- **Problem to work on**
The output should be all lines of the entries below in which the word "next" occurs.

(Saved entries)
────────────────────

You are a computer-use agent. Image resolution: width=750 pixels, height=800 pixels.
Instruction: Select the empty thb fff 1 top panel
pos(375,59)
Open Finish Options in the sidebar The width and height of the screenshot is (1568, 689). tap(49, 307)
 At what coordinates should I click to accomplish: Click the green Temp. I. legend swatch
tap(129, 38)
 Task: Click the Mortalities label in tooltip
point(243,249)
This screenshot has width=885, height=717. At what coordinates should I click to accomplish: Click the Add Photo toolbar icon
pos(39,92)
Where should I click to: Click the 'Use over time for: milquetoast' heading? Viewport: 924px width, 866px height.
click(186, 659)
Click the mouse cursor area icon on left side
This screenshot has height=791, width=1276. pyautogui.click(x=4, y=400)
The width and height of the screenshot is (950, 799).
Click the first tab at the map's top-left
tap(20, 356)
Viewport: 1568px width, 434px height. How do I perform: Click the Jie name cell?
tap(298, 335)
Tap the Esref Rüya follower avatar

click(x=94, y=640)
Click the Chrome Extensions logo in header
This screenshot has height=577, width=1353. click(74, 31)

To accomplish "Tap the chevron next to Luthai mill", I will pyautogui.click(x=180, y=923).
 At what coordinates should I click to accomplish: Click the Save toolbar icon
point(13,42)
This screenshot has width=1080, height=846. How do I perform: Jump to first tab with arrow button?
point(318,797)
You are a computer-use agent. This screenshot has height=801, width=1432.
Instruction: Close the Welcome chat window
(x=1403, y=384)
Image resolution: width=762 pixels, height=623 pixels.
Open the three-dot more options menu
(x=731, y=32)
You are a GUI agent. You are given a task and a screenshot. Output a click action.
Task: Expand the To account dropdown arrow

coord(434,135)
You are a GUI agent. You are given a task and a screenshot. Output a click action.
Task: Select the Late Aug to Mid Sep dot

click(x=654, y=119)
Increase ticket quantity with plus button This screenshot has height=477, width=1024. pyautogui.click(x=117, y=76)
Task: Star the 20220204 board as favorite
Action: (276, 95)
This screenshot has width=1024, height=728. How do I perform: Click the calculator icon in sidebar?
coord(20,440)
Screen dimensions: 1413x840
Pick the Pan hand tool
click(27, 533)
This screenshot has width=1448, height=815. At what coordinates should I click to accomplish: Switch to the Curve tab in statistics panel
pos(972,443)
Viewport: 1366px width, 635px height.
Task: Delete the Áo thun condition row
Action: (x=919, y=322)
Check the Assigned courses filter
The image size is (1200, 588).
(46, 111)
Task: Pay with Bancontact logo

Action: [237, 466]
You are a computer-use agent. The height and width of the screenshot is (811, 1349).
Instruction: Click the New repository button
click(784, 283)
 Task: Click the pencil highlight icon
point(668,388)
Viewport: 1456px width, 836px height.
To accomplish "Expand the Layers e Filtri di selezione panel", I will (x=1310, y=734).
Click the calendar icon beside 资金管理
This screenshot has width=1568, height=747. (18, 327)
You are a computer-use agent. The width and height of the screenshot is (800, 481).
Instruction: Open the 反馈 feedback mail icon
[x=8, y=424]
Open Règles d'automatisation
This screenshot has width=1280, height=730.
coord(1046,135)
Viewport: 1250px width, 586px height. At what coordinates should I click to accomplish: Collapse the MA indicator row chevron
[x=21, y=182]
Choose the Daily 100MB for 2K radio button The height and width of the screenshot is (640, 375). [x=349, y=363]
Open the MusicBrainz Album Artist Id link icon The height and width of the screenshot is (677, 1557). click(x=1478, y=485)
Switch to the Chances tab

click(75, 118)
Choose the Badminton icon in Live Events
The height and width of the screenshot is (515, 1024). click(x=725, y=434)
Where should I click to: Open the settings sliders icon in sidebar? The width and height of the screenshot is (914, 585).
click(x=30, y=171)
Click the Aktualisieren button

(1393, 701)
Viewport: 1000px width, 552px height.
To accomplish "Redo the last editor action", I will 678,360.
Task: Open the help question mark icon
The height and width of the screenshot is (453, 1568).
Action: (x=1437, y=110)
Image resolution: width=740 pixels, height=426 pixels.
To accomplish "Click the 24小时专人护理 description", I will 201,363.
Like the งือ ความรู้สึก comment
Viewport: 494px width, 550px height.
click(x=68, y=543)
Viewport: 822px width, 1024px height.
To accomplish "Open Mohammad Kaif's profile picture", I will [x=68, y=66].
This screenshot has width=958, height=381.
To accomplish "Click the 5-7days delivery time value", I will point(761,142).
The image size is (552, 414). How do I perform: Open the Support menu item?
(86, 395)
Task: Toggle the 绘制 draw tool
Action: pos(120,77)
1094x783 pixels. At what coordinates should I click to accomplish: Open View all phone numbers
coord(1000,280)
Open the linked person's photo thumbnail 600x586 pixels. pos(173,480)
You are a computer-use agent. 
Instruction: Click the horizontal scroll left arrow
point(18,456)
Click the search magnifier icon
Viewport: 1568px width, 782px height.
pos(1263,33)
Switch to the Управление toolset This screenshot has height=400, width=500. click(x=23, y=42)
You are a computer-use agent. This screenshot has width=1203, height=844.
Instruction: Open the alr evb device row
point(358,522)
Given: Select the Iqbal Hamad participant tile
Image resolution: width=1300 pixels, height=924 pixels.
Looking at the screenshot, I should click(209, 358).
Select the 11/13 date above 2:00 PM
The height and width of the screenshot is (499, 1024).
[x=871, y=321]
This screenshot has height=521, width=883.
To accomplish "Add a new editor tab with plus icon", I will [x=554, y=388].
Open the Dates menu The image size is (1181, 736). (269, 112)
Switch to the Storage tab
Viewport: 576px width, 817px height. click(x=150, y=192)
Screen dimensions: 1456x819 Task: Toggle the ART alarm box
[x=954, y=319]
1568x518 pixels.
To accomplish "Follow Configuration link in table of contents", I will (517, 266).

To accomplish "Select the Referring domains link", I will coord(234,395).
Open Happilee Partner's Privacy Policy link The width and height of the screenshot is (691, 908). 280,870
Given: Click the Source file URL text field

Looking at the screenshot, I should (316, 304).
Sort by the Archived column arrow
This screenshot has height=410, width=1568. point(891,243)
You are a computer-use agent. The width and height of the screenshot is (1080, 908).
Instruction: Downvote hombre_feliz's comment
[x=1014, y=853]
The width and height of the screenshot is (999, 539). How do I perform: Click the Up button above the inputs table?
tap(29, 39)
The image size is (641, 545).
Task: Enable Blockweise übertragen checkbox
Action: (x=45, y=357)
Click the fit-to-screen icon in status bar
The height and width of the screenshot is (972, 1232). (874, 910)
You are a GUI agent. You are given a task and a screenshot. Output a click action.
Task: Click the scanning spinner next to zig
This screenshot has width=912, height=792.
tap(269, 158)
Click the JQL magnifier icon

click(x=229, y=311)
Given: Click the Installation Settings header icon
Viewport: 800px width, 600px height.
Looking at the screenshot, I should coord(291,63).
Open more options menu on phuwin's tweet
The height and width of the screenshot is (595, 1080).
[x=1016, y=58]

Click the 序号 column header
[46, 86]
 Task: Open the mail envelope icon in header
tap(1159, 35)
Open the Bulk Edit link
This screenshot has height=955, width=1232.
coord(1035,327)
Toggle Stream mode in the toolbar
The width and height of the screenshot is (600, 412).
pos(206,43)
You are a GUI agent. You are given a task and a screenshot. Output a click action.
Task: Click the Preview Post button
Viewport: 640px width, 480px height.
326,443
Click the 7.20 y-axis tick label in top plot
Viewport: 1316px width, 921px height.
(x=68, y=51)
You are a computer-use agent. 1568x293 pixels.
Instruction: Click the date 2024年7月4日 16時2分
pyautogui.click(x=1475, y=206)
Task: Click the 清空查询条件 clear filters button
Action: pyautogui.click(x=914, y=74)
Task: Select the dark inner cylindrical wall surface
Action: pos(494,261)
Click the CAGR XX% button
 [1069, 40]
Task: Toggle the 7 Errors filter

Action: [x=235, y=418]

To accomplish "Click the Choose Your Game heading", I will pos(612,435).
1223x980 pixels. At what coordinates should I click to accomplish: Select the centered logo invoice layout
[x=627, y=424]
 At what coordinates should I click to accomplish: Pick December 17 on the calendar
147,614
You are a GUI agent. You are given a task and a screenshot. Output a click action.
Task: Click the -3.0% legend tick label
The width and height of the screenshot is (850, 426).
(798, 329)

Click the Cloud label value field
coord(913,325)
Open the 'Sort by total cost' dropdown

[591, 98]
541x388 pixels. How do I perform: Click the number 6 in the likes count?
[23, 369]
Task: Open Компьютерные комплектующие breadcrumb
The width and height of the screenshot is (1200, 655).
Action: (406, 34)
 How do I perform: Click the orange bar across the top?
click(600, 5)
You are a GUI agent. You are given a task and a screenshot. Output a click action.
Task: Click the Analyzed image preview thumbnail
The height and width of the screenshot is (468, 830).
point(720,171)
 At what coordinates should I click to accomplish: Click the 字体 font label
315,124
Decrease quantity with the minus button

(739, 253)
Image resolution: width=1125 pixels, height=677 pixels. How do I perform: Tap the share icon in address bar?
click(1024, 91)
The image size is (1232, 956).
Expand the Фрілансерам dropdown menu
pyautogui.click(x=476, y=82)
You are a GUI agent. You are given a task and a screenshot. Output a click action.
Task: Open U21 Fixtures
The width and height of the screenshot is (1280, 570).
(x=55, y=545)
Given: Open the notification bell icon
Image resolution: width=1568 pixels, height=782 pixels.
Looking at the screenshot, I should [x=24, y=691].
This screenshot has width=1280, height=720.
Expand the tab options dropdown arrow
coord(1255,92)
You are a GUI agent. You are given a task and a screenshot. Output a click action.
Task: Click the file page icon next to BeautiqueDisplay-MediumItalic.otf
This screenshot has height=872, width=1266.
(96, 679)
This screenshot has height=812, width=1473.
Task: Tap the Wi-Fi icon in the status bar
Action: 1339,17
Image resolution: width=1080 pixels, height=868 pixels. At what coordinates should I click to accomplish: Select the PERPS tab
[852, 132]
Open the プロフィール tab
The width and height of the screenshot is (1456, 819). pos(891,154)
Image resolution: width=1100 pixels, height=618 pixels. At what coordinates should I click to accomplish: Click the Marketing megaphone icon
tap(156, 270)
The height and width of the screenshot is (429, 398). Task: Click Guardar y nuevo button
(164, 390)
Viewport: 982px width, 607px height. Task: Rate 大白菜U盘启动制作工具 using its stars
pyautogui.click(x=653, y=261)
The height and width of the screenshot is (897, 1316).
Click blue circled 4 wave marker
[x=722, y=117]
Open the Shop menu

────────────────────

- **Solution for this task**
To accomplish "Tap the chevron next to Luthai mill", I will pyautogui.click(x=180, y=923).
Task: Click the scanning spinner next to zig
Task: Click the file page icon next to BeautiqueDisplay-MediumItalic.otf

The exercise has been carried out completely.